> From: Bill Schneider [mailto:[EMAIL PROTECTED]] 
> 
> Naveen:
> 
> In general I prefer PostgreSQL to MySQL, but it depends on 
> what you're doing.
> 
> >   1) Entire installation will be on Windows
> >          Licensing issues (cygwin reqmt for
> > postgre...)
> 
> I do think you need cygwin on Windows to run PostgreSQL (in 
> fact Cygwin comes with a pre-built postgresql) but I do not 
> know the licensing requirements for Cygwin.

Cygwin itself is GPL, but the required DLL is LGPL (I think).


> >   2) Performance
> 
> MySQL sometimes performs better, because it does less stuff.  
> (Weaker SQL support, no transactions by default.)

>From what I understand, MySQL 4 has support for row level locking
on transactions with the InnoDB tables.  They do have a link to
a CNet or ZDnet article (can't remember which) that showed MySQL
keeping pace with Oracle.  They were able to mix and match which
tables allow transactions to help performance tuning (tables only
required for lookup values don't need to have transactions).

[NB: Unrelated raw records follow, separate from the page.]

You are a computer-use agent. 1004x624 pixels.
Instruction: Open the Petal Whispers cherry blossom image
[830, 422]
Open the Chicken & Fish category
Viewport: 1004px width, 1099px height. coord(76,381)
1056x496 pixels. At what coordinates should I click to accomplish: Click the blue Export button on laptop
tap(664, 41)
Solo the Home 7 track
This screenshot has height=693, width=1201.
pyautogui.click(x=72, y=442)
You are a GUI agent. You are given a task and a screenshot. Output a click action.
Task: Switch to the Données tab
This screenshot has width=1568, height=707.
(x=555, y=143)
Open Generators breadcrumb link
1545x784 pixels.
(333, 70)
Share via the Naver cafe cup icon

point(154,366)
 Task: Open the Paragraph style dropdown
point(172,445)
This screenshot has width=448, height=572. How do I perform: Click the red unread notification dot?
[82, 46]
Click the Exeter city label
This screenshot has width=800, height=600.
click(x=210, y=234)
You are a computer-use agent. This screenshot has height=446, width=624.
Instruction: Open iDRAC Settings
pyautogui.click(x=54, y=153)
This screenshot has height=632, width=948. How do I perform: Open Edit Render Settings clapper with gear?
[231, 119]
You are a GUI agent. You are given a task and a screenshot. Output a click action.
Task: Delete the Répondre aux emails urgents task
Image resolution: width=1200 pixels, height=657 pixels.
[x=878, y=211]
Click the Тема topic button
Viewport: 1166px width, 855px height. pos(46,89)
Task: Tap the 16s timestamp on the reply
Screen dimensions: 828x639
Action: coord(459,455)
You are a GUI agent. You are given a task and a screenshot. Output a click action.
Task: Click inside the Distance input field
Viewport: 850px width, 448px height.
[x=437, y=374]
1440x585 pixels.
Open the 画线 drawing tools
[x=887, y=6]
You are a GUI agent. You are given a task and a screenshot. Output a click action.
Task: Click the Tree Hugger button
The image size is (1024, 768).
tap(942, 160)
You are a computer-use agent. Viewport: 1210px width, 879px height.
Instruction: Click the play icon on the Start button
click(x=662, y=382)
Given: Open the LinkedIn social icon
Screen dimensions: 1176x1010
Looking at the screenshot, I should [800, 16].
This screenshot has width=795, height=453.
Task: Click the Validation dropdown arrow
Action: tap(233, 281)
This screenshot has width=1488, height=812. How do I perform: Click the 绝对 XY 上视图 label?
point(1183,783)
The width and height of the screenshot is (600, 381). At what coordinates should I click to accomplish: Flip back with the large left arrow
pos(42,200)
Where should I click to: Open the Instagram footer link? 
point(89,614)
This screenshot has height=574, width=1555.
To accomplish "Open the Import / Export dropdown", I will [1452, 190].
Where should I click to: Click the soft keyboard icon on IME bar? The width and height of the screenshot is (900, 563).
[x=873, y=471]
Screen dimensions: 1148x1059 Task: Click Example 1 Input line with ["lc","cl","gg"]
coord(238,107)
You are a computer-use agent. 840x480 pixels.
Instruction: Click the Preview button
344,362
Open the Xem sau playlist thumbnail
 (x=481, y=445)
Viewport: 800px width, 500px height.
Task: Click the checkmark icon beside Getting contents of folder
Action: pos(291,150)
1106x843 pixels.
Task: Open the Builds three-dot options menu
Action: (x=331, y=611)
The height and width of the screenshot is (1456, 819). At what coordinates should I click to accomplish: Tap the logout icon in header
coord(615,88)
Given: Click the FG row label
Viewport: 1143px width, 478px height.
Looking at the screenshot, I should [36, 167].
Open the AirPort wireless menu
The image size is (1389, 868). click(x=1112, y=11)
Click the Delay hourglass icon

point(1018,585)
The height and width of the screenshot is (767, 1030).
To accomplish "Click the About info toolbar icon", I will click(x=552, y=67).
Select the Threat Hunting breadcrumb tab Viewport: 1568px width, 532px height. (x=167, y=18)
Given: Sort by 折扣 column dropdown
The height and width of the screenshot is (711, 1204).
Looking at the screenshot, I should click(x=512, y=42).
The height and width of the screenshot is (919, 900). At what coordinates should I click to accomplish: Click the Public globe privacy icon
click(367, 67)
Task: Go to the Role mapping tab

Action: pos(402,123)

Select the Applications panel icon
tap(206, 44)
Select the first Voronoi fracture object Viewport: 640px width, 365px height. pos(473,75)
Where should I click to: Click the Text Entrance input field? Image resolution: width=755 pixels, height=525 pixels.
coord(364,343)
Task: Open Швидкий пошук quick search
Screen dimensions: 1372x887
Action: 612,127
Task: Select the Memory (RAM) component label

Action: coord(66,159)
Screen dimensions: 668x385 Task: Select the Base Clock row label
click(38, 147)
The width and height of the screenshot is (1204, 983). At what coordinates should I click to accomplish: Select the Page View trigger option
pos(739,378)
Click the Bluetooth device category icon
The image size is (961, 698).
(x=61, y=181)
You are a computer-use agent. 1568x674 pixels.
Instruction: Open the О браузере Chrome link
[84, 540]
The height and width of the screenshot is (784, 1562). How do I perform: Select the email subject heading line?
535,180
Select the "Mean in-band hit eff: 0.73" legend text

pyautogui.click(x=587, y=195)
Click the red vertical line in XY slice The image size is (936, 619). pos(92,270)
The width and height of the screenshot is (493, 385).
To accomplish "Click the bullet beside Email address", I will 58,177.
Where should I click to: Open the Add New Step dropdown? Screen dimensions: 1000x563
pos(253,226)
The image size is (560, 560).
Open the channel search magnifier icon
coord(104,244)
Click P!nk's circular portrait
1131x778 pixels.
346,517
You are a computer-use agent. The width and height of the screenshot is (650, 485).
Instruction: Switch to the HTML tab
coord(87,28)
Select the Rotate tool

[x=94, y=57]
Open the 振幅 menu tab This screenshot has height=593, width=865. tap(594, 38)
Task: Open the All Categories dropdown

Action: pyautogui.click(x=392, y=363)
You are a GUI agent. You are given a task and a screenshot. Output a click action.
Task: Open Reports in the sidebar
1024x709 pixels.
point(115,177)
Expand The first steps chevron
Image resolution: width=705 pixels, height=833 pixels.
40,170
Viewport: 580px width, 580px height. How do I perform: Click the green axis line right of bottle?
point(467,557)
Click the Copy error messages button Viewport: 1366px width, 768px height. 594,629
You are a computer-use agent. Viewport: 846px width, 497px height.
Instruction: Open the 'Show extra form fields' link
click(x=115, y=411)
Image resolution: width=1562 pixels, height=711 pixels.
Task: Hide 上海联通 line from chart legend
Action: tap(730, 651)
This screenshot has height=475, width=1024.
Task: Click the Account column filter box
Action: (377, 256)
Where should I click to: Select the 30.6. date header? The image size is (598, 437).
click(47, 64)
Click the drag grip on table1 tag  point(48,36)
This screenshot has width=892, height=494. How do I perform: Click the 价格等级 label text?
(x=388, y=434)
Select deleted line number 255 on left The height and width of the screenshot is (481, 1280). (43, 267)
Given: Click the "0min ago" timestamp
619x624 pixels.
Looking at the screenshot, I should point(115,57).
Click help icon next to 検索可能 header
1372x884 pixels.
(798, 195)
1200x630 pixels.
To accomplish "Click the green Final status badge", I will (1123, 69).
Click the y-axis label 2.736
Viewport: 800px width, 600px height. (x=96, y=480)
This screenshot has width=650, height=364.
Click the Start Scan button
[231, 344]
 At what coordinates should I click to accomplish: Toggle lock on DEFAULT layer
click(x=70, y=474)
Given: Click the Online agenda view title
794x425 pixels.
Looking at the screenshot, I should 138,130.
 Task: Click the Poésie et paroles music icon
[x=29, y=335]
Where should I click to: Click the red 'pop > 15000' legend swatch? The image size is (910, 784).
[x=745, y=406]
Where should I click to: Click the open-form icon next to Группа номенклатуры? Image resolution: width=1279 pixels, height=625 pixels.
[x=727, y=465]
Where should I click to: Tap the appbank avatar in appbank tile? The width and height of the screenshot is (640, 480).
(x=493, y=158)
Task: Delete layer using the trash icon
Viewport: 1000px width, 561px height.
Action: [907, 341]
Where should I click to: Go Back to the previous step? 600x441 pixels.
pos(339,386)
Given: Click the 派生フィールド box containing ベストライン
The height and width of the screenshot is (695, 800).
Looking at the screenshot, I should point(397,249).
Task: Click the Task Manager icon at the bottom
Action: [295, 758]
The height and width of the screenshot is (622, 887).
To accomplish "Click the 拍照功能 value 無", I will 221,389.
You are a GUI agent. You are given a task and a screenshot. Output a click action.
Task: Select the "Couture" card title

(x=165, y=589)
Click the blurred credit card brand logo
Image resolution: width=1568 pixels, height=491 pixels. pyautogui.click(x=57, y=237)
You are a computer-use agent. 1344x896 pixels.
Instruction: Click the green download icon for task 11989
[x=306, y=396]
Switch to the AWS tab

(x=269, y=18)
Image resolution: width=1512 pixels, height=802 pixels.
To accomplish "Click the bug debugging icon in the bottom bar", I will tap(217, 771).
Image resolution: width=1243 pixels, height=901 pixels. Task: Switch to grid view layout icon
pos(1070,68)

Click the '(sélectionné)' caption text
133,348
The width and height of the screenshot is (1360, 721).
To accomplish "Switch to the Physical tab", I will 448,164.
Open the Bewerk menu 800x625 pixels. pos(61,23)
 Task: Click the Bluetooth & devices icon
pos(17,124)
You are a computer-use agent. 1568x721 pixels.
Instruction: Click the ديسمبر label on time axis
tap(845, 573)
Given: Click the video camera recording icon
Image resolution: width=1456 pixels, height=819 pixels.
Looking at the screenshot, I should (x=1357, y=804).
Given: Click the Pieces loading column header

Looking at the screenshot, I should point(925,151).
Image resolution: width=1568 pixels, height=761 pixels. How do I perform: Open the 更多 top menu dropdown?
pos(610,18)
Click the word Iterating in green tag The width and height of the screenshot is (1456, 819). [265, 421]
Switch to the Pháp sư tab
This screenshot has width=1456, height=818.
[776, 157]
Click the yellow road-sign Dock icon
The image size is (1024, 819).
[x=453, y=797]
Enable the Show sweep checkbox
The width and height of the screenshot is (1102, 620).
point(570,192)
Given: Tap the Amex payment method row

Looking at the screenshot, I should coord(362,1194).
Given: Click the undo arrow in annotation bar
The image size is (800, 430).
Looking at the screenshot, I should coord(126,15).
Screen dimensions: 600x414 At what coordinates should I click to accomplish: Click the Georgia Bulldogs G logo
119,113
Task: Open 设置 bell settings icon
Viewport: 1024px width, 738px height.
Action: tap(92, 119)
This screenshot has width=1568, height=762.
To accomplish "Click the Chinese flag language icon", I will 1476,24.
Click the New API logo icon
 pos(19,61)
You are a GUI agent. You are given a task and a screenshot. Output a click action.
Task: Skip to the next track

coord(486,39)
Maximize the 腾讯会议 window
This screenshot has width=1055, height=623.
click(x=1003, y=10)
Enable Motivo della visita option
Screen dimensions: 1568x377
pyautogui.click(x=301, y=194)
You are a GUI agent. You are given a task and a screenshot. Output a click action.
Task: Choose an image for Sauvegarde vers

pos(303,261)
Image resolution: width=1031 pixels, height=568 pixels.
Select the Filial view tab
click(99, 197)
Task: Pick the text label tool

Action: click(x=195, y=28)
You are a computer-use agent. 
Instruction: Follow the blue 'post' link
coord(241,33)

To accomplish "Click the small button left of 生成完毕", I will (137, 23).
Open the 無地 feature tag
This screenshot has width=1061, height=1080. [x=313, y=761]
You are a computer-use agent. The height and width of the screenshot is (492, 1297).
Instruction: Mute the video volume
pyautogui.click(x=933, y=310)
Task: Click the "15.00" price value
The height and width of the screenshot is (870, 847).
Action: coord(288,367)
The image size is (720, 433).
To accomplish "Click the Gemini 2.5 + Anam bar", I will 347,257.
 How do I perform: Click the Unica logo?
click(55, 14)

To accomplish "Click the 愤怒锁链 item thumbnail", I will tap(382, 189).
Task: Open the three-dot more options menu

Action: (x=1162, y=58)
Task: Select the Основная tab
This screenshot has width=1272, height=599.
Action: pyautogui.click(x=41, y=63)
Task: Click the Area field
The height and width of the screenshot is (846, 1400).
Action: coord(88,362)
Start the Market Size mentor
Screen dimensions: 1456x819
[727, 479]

In absence of transactions, MySQL uses default values for any
columns that require non-null values.

BTW: the chief note from the article on MySQL vs. MS SQL Server,
Oracle, Sybase, and I think one other is that the driver made all
the difference in the world.

The MS SQL Server driver from Microsoft sucked, and was not able
to perform all the tests--although the C based ODBC driver rocked.

Oracle had a good driver--although it has very flaky BLOB support.

Sybase suffered from the driver caching too much information.  After
a certain amount of forwards and backwards scrolling through large
resultsets the driver imploded.  It is better for client applications,
but not application servers.

MySQL kept pace with Oracle--although I have not tried its BLOB
support.

Unfortunately, PostgreSQL was not tested in that article.  It would
really be interesting.

I have not seen any current comparisons between MySQL and PostgreSQL.
I would like to see an article comparing MySQL and PostgreSQL with
their latest versions with transactions enabled.


> >   4) Store 40MB of Blobs - inline/offline BFILE kind
> > of support
> 
> PostgreSQL has pretty spiffy large-object support.  I don't 
> know about MySQL's.  PostgreSQL has an OID type, similar to 
> Oracle LOB/CLOB, where you store just the object identifier 
> in the row and the actual object data gets stored somewhere 
> outside the table.  They provide a set of stored procedures
> (lo_...) that allow you to import/export content from the 
> filesystem, and I believe you can also create references to 
> offline objects in the filesystem like Oracle BFILEs (not 
> sure about this).
> 
> The only catch is it doesn't work very well with Torque; 
> especially if you want your Java code to be db-independent.  
> When you do a "select oid_column from table" the PostgreSQL 
> JDBC driver will return to you a java.lang.Integer containing 
> the object ID number, not a java.sql.Blob.

:/  Is there anyway that the DB mapping layer in Torque can
compensate for that?


> >   5) Transaction suport
> 
> If transaction support is an absolute requirement, I'd go 
> with PostgreSQL over MySQL.  MySQL hasn't even supported 
> transactions until somewhat recently and they're still 
> treated as somewhat of an optional add-on rather than a core feature.

It's a cool concept to be able to mix and match table types
to get performance benefits on tables that don't require
transactions but still maintain safety on those that do
require it.

If we had an application that let you submit new products to
a retailer (something my company did), the transaction references
the category tables and demographic tables--but it doesn't update
them.  Therefore, the referenced tables can be optimized by not
requiring transactions.

> 
> >   7) Failover/Replication support
> This is something you won't really get with a free db though 
> there might be a way to do it.

Both MySQL and PostgreSQL have commercial arms.  That might be
worth the meager support fees to figure out how to do.  The
support fees are quite reasonable (compared to commercial
companies that might charge you just to test their product).